To prove the significance of long-distance migration, botanist Henrik Hesselman (1874–1943) arranged a pollen experiment in the field. During the summer of 1918, he had collection basins placed on two light vessels in the Baltic Sea, at 30 and 55 km from the mainland, respectively. Day after day, wind-borne pollen was collected and preserved for later analysis, with one site collecting more than 100,000 grains of pollen and the other over 50,000.

At a meeting of the Geological Society in 1919, Hesselman confronted von Post with his results and stated, “We have been prone to underestimate the role played by migrating pollen in our peat bogs”; in other words, the archives could indeed be infected by pollen from remote places at the whim of wind and topography (Mötet den 6 Februari 1919, p 99). So, how could von Post really know which pollen to count? He replied that migrated pollen was of no real significance to the total amount, which had accumulated for thousands of years in the peat layers. Of no significance, at least from a geological point of view (Mötet den 6 Februari 1919, p 99).

This exchange demonstrates the fact that von Post’s pollen statistics were not unanimously embraced when launched. This is, however, not surprising. When a scientist proposes a grand new idea that challenges established practices, it is not uncommon that he or she is met with resistance and critique (e.g. Barber 1961; Kuhn 1970). Aspects of the questions Hesselman raised, on how pollen gets to a place of sedimentation and the calculation of pollen numbers as well as attempts to compare diagrams from different localities, continued to be discussed (e.g. Fagerlind 1949), but his criticism was never a real obstacle to the general acceptance of the method. It was successively incorporated into the geologist’s (as well as botanist’s and archaeologist’s) toolbox as one of many methods for the empirical study of past landscapes, climate history and chronology. In the 1920s—when von Post applied for his professorship—the method also travelled abroad thanks to his students, notably Erdtman (1921, 1943), and it continued to evolve as it was tested and found useful by scientists in Norway, Denmark, Finland, Russia, Germany, and America (Selling 1951, p 282). The effective time span was also extended, from the Quaternary back to the Tertiary Period.

Conclusions

In this essay, I have made four points about Lennart von Post and the relationship between Quaternary geology and the early history of quantitative pollen analysis. My first point is that von Post was not a botanist, ecologist, archaeologist or palynologist but simply a geologist who, when he invented pollen statistics as a method, was working for the Swedish Geological Survey as a peat bog expert. His identity as geologist did not waver much over time and he ended his scientific career as professor of General and Historical Geology at Stockholm University College, obtaining his position in open competition with other skilled and well-known geologists. None of the external experts or professors at the College questioned von Post’s qualifications as a Quaternary geologist. Yet, some thought that his expertise was too specialized for a chair that included both historical and general geology.

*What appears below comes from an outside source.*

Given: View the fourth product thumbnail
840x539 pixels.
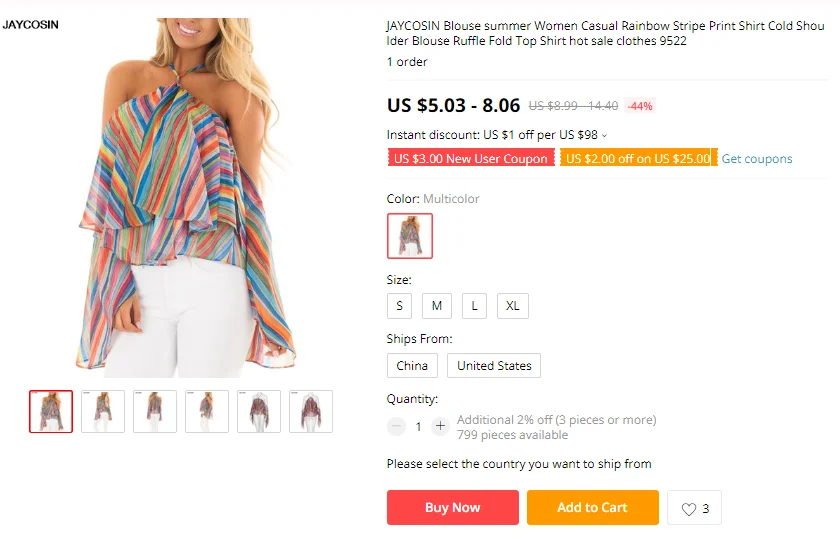Looking at the screenshot, I should pos(207,411).
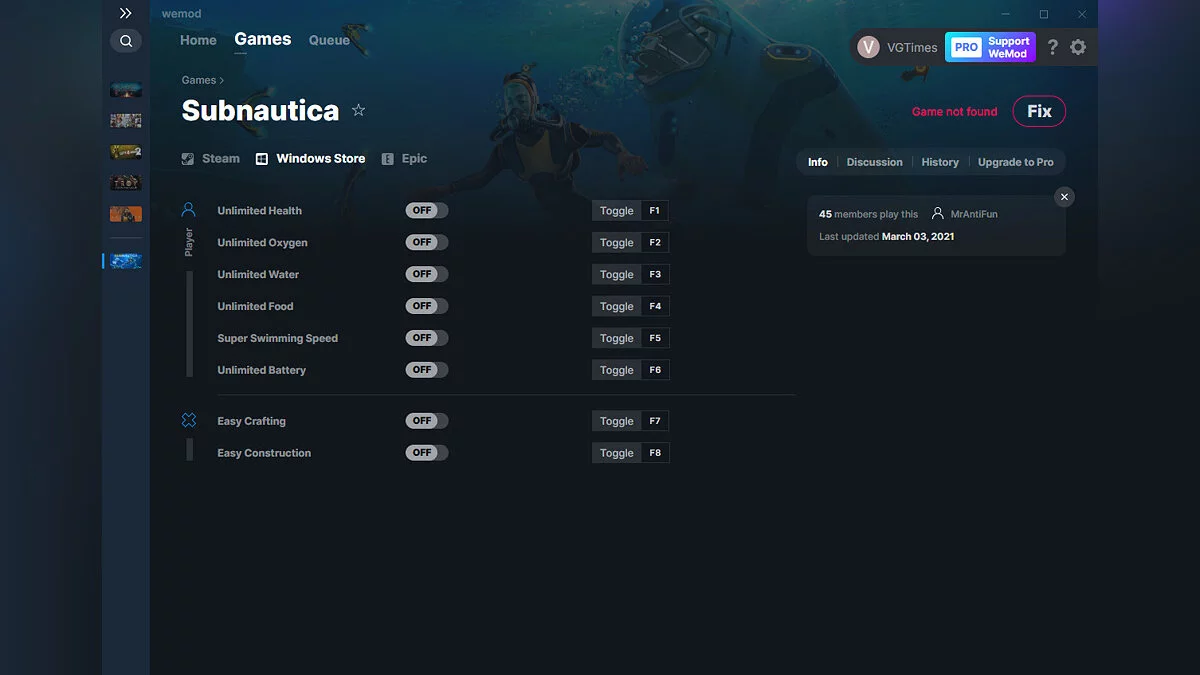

Second, even though pollen analysis produced knowledge about past vegetation and plant communities, von Post did not see this strictly as an end in itself; it was also a means with which to tackle heady geological issues, such as the determination of geological time.

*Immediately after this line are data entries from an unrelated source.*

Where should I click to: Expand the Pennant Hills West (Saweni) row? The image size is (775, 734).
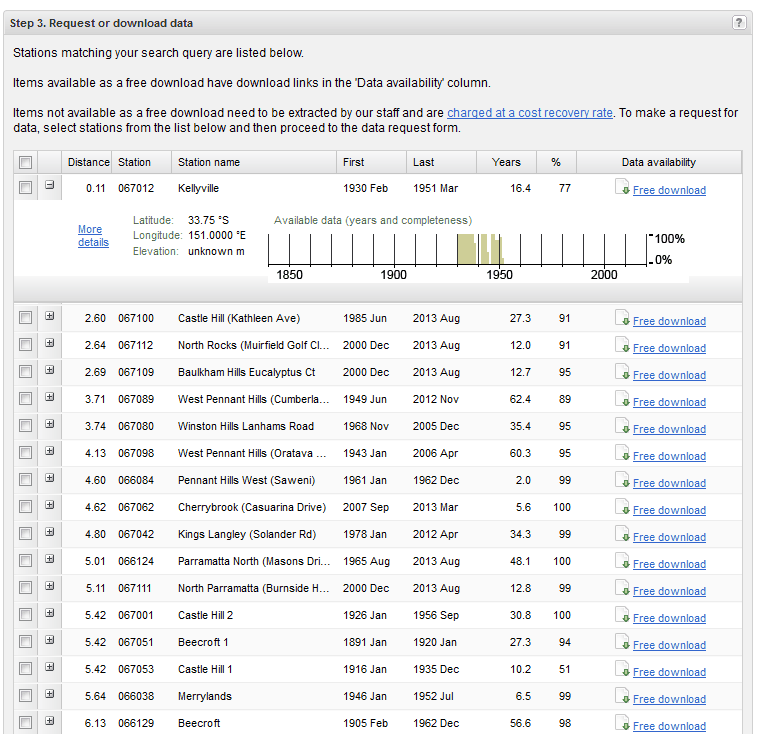[49, 479]
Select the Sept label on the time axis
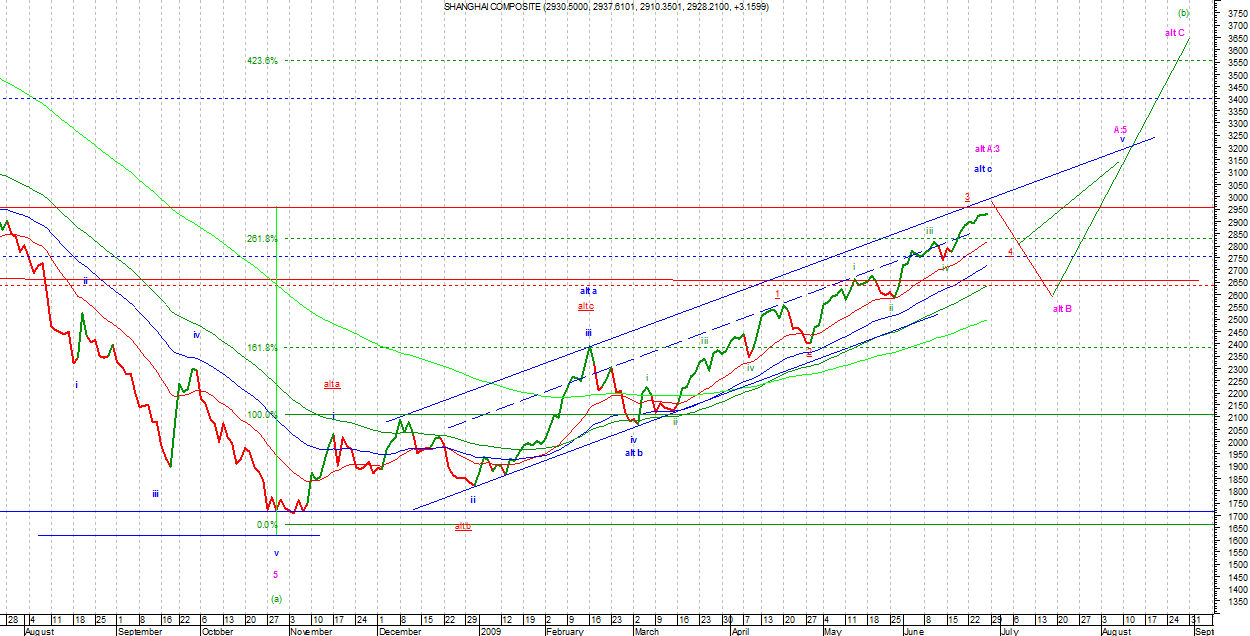The image size is (1250, 636). click(1205, 631)
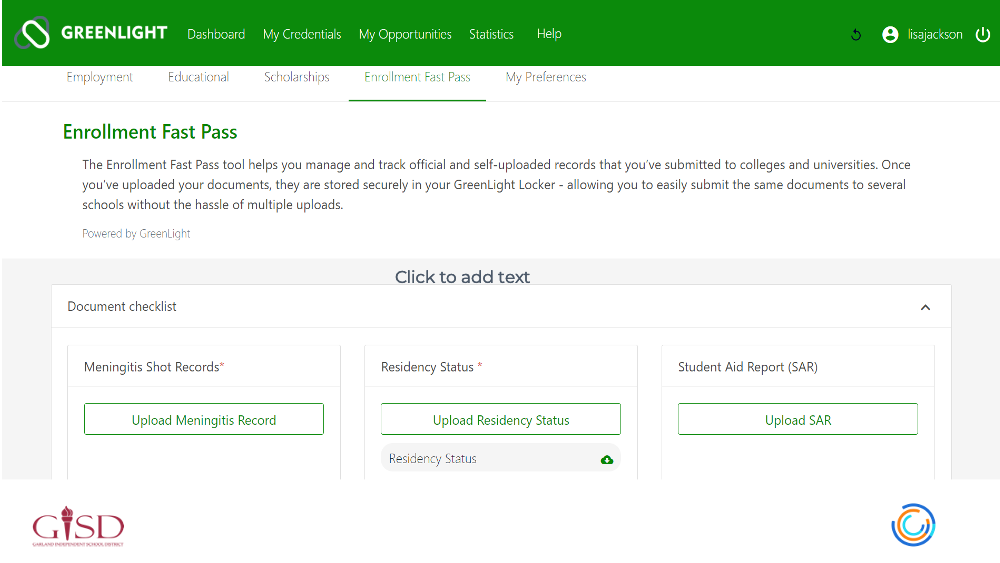Click the Upload SAR button
1000x563 pixels.
click(797, 420)
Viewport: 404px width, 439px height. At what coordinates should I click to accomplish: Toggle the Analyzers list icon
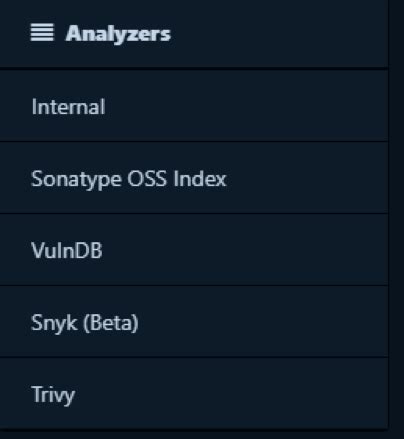42,32
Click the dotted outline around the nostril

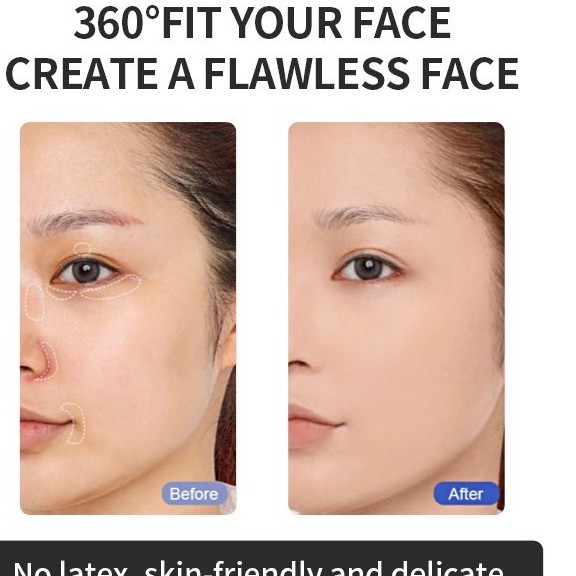48,361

Third, although von Post was single author of the papers that included the first pollen diagrams and one of two authors of the major book on Swedish peatbogs, the making of these diagrams, maps and texts benefitted from collective work: field work in the service of the Government and peat industry and laboratory work in which von Post’s soon-to-be wife participated (Tofy Guldbrand von Post).

Fourth, although the approach eventually achieved global scientific recognition, quantitative pollen analysis was not accepted without criticism, taking some years to break through beyond the Geological Survey. If von Post had published more in German or English, if he had participated in more international conferences, if he had a position at a university where he could train graduate students, and if he had summarized his work in a general textbook published abroad, this breakthrough would probably have occurred earlier.